SuperLigands – a database of ligand structures derived from the Protein Data Bank
BMC Bioinformatics volume 6, Article number: 122 (2005)
Currently, the PDB contains approximately 29,000 protein structures comprising over 70,000 experimentally determined three-dimensional structures of over 5,000 different low molecular weight compounds. Information about these PDB ligands can be very helpful in the field of molecular modelling and prediction, particularly for the prediction of protein binding sites and function.
Here we present an Internet accessible database delivering PDB ligands in the MDL Mol file format which, in contrast to the PDB format, includes information about bond types. Structural similarity of the compounds can be detected by calculation of Tanimoto coefficients and by three-dimensional superposition. Topological similarity of PDB ligands to known drugs can be assessed via Tanimoto coefficients.
SuperLigands supplements the set of existing resources of information about small molecules bound to PDB structures. Allowing for three-dimensional comparison of the compounds as a novel feature, this database represents a valuable means of analysis and prediction in the field of biological and medical research.
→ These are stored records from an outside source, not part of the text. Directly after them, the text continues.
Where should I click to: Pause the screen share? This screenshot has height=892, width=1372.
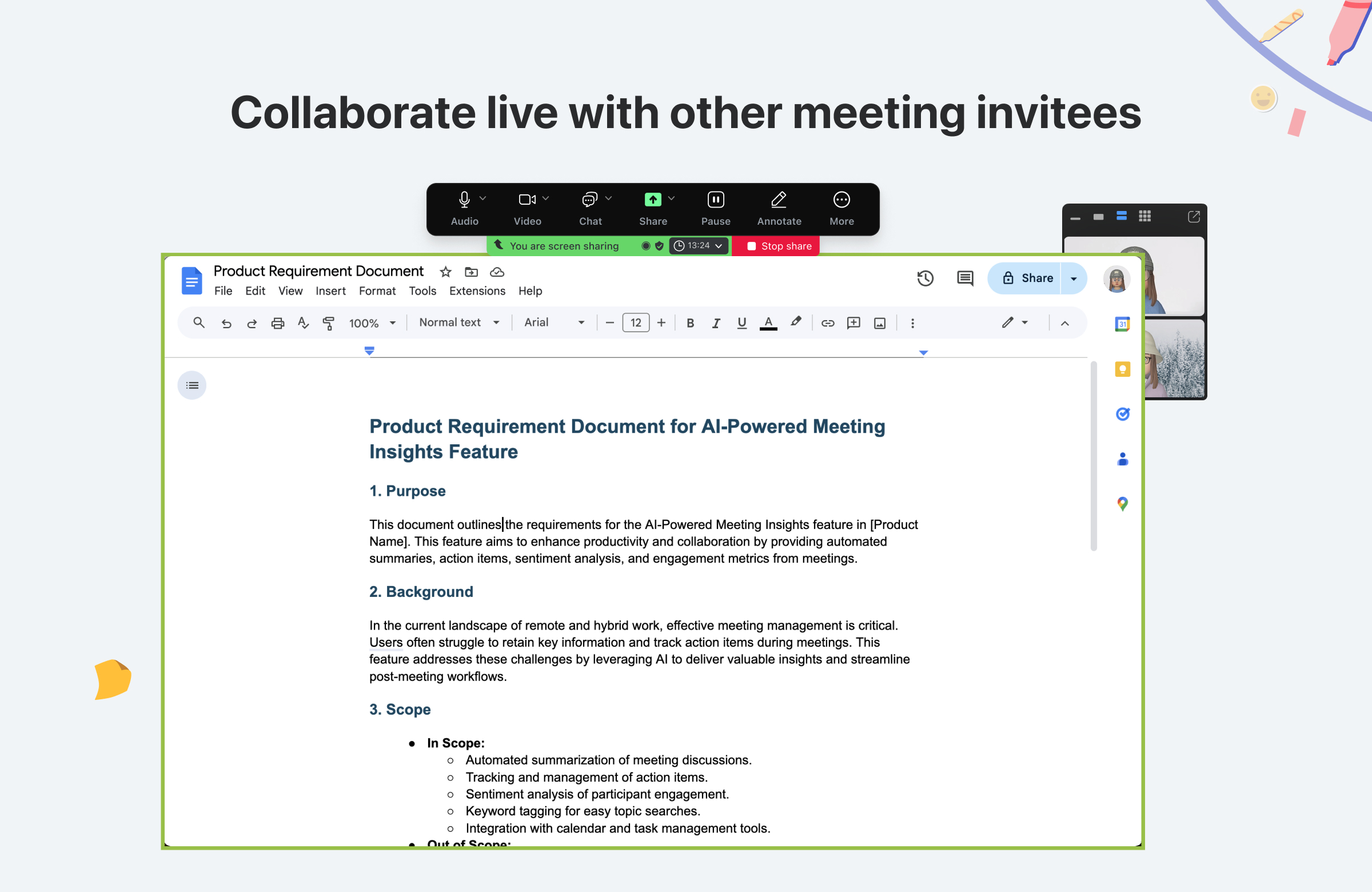point(715,200)
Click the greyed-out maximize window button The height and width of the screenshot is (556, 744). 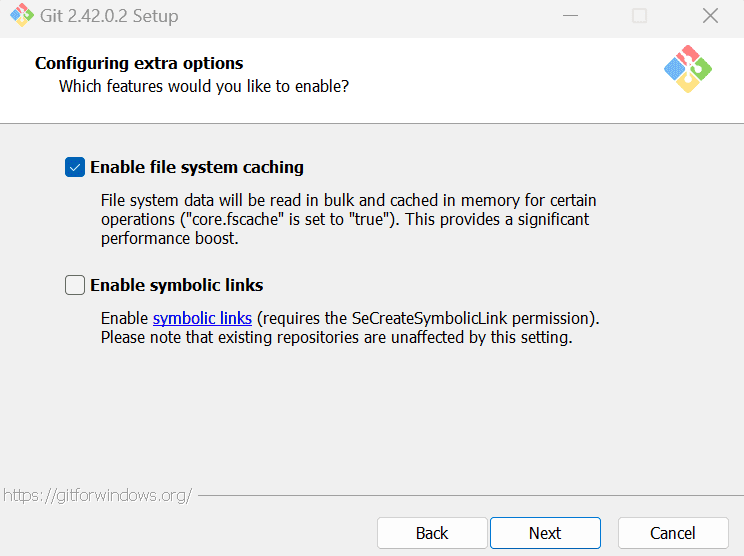click(639, 16)
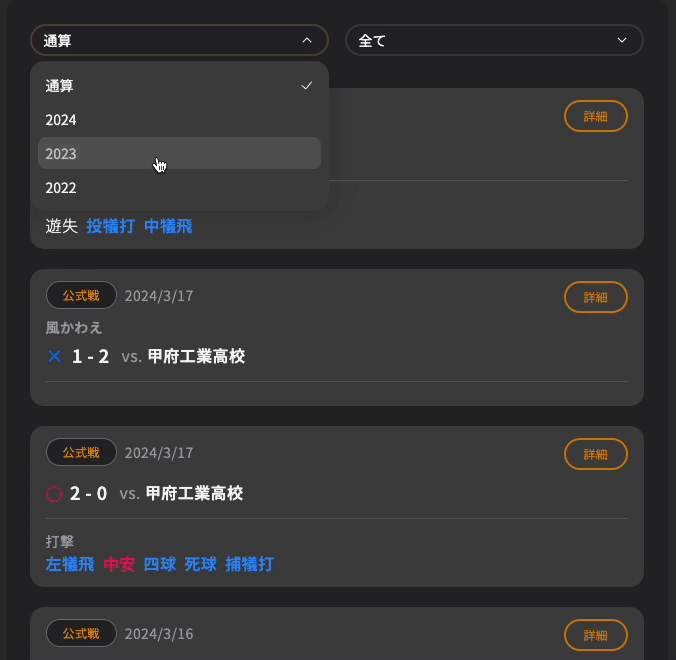Collapse the 通算 dropdown via chevron-up arrow
This screenshot has height=660, width=676.
(x=307, y=40)
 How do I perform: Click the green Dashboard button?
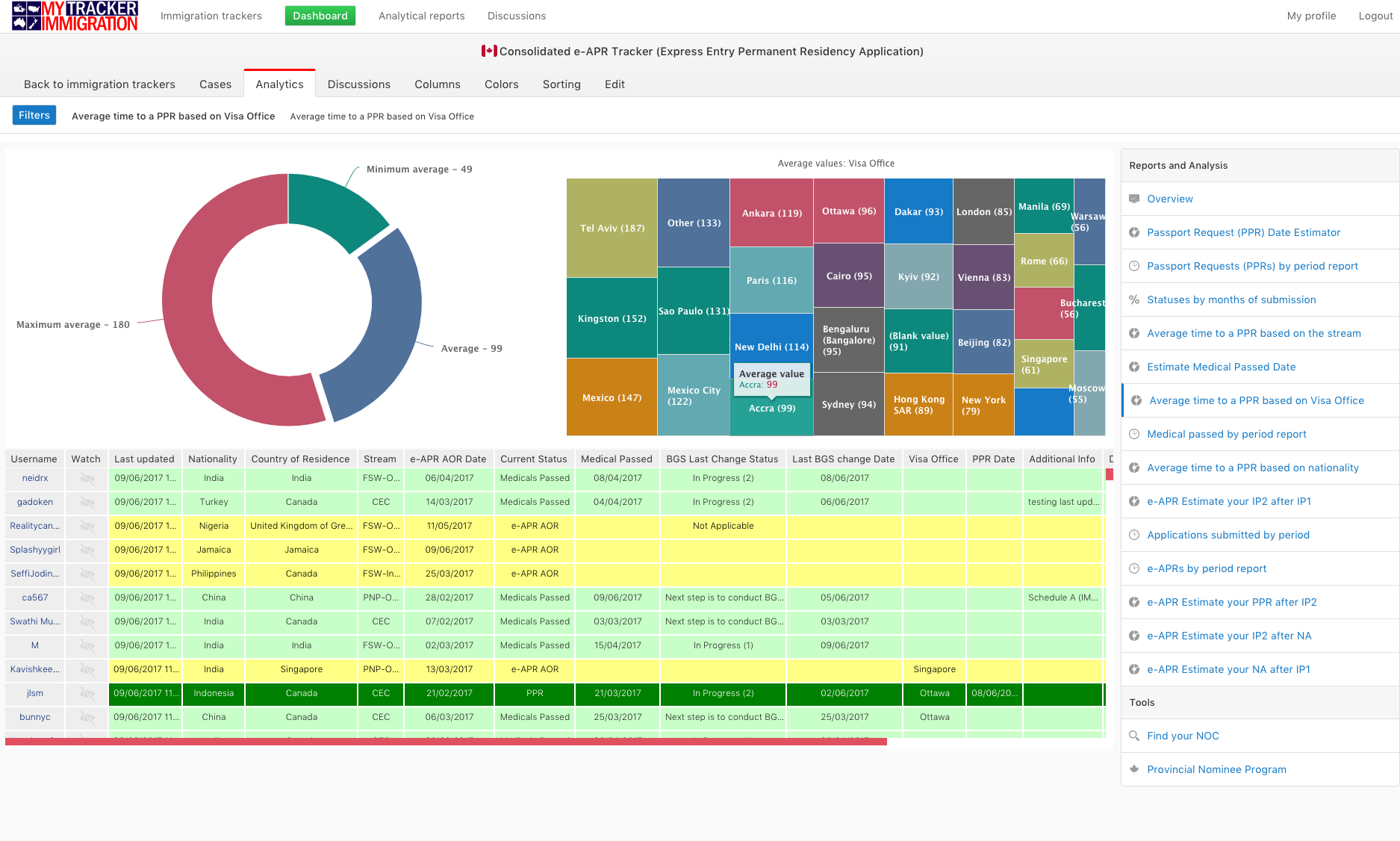coord(320,16)
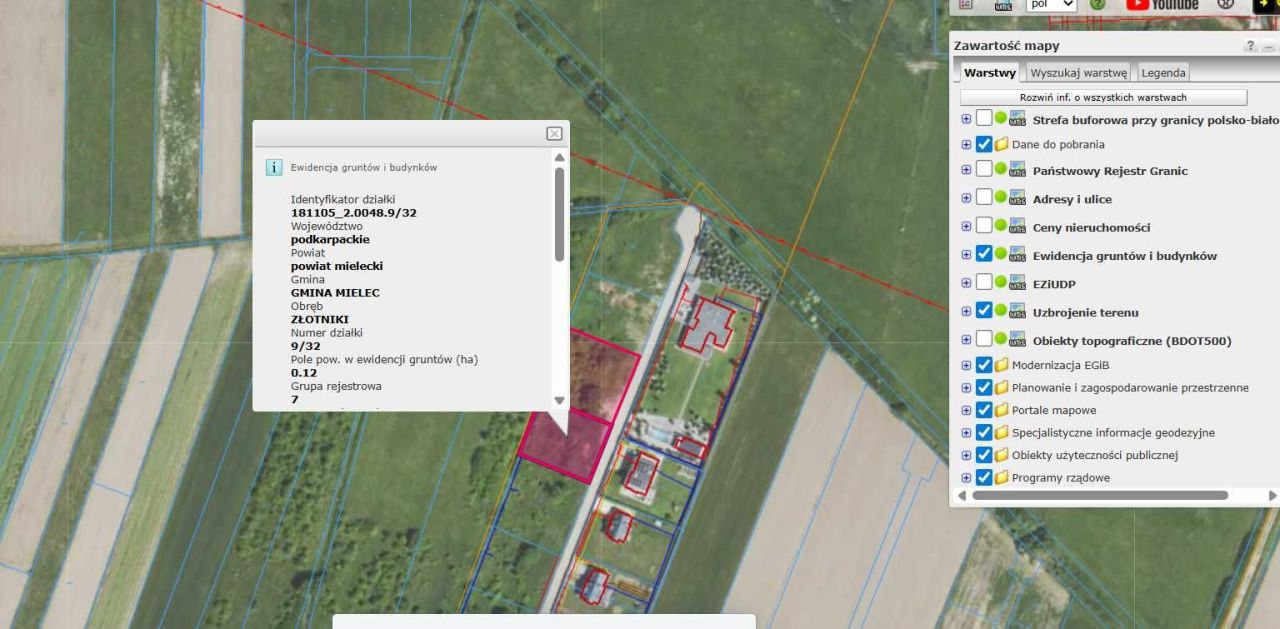Expand the Modernizacja EGiB layer group

point(966,365)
Protein modelling and structure prediction as well as binding and interaction prediction have become very valuable instruments for researchers in biology and medicine. In order to build reasonable and useful models, as much information as possible has to be incorporated into the protein modelling process. To refine protein models, chemical as well as spatial information about ligand structures can be considered, specifically to optimise side-chain conformations around binding-sites .
Several databases delivering structures and different additional information about ligand molecules from the Protein Data Bank (PDB) ,  have been provided on the Internet. Ligand Depot ,  comprises chemical and structural information for small molecules found in the PDB and also provides a graphical interface for performing chemical substructure searches. Idealized three-dimensional structures and additional information about PDB ligands can be retrieved via the search interface of the E-MSD macromolecular structure relational database , . Besides many other features, Relibase ,  allows for two-dimensional similarity and substructure search among the ligands as well as for sequence similarity search among the corresponding proteins. LigBase ,  is a database of ligand binding sites aligned with related protein structures and sequences. Various information about ligands bound to macromolecules deposited in the PDB can be retrieved from many further sources like HIC-Up , , PDBsum ,  and the IMB Jena Image Library of Biological Macromolecules , . The latter can be searched after geometrical properties of the ligand binding sites.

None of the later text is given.